Our findings that crepitus does not have any impact on knee strength, objective function and pain of individuals with knee OA are in accordance with recent reports.17,18 De Oliveira Silva et al. reported that crepitus did not influence knee extensor strength, objective function, psychological factors neither is associated with pain in young individuals with knee pain.17,18 Commonly, people associate the presence of crepitus with the need of future total knee replacement,22 however, Pazzinatto et al. investigated a large cohort and did not find any association within a 3 years period.19 According to previous research,22 crepitus is poorly understood and affects negatively patient's beliefs, altering movement pattern in an attempt to not hear the noise and can be responsible for the lack of adherence to exercise therapy.22 Thus, further education about crepitus should be tested as a component of knee OA treatment in order to educate patients that knee crepitus does not affect objective physical function or knee strength.
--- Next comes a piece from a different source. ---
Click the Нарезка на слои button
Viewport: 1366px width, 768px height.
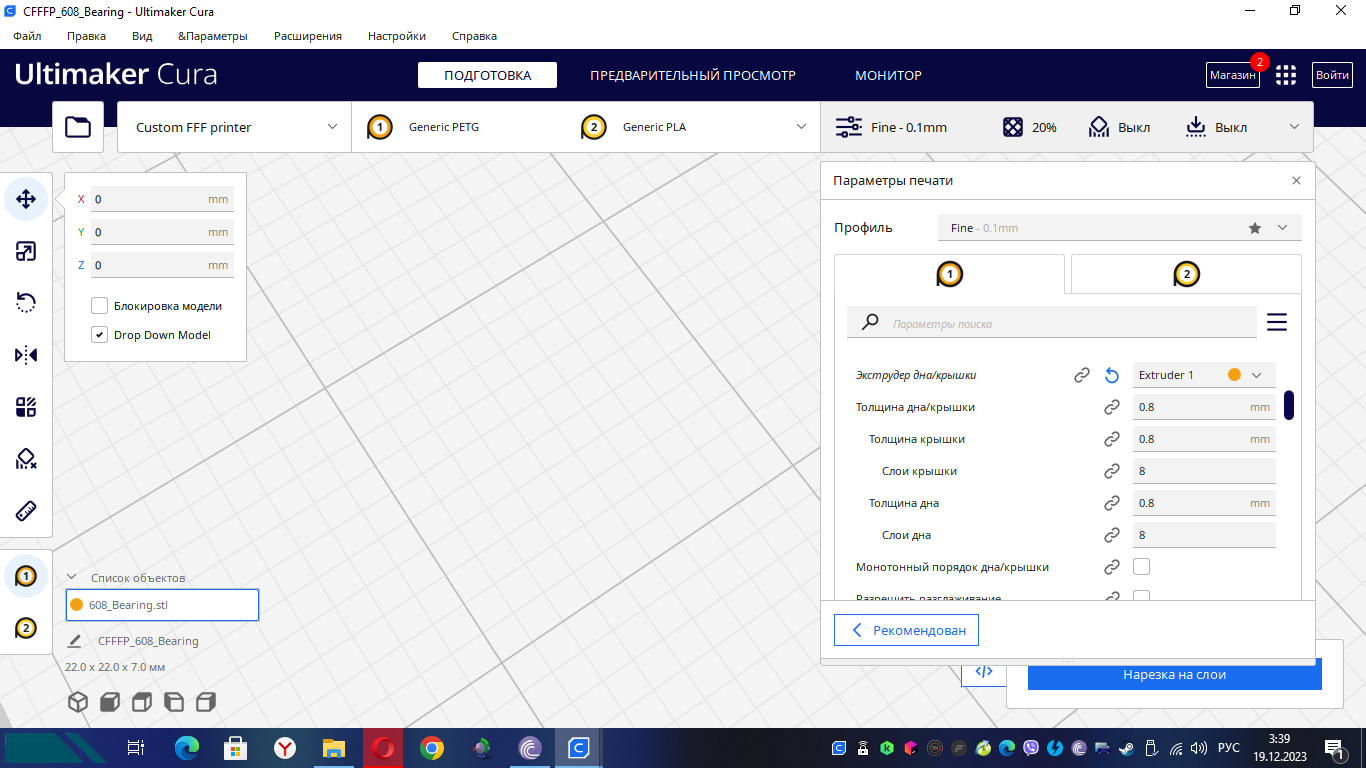click(x=1175, y=674)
Additionally, what still remains unclear is the potential influence of evidence-based treatments (e.g. bracing, exercise, diet)15 on knee crepitus.
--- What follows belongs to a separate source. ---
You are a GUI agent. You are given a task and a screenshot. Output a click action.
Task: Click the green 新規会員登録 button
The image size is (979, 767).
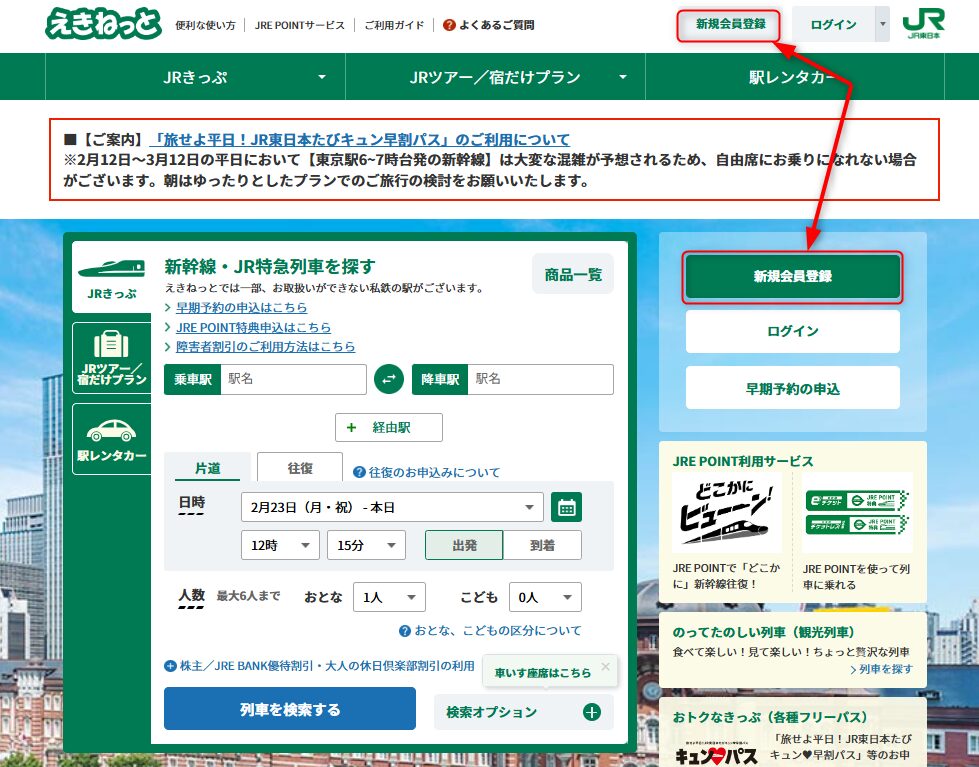792,277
Study limitations and future research

We evaluated only individuals with knee OA or at high risk of developing knee OA, therefore, the first limitation is the lack of a group with no knee OA which prevents us from drawing broader conclusions for the importance of crepitus in the general asymptomatic population. Secondly, the lack of a group with severe knee OA (KL grade 4) prevented testing if function is lower among those with end stage knee OA. Thirdly, despite the high prevalence of patellofemoral OA in people older than 30 years,13 the KL grade of the OAI was not used to evaluate the patellofemoral joint. The large sample size may limit selection bias, however, at the same time, spurious statistically significant findings (type I error) could be present.7

Future research should address these limitations by including a control group and performing a longitudinal follow-up. A longitudinal study can determine if the presence of knee crepitus is associated with a quicker functional decline in individuals with established disease or associated with development of knee OA in healthy individuals. Also, based on our findings further research could investigate the effect of education about crepitus on patient self-reported outcomes.

Conclusion

The presence of knee crepitus in individuals with knee OA indicates lower self-reported function, knee-related quality of life and higher pain that are of small or trivial effect sizes with limited clinical importance. Moreover, the presence of knee crepitus is not related with deficits in objective function and knee extensor or flexor strength.

Funding source

The authors would like to acknowledge the Sao Paulo Research Foundation (scholarships process numbers: 2015/10631-3 and 2015/11534-1). The financial sponsor played no role in the design, execution, analysis and interpretation of data, or writing of the study.

Conflicts of interest

The authors declare no conflict of interest.